The panel added that “Al-Khamis’s language exquisitely traces a route through beleaguered cities in a novel that speaks to the importance of culture, imbuing them instead with rare and precious knowledge... Omaima Al-Khamis has succeeded in capturing the essence of cultural and religious diversity in the Arab world between 402 and 405 Hijri.”

Al-Khamis, born in 1966 in Riyadh, studied Arabic Literature at the King Saud University and was longlisted for the Arabic Booker Prize in 2010.

In her acceptance speech, Al-Khamis began by paying tribute to Naguib Mahfouz, describing him as “our great writer who taught us the magic and craft of the story.”

She also thanked her parents for shaping her consciousness.

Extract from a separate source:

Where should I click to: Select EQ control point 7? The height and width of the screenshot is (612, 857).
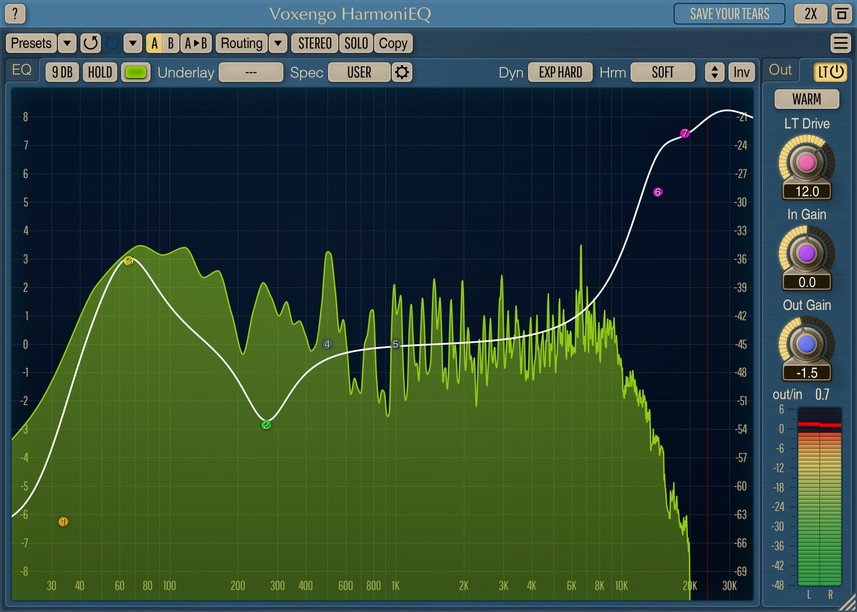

“The book was… a staple of our home,” said Al-Khamis, reminiscing about the piles of books that surrounded her when she was growing up.

“From the start I was enamoured with language, and perhaps it was my luck to be born with letters and words around me.”

She recalled “the flavour of evenings that my father and mother used to spend under the jasmine tree in our house’s garden, absorbed in reviewing a book, my father reading and my mother writing, or my father writing and my mother reviewing.”

“The novel is the more mature form in the journey of human creativity and the most complex and intricate of all artistic forms,” said Al-Khamis. “[It is] an attempt to recover the original material of the world, to break it down into its smaller parts,” she added.

Since 1996, the Mahfouz Medal has been awarded every year by a distinguished panel of judges. It consists of a silver medal, a cash prize of $1,000 and an English translation and publication of the winning novel by the AUC Press in Cairo and worldwide.

The Naguib Mahfouz Medal for Literature is sponsored by the AUC Press, which is the publisher of over 50 English-language editions of Naguib Mahfouz's works, and has contracted more than 600 other foreign-language editions in 40 languages.

As the region’s leading English-language publisher, the AUC Press issues up to 50 new books annually and carries around 800 titles in print, including some 200 works of translated Arabic literature.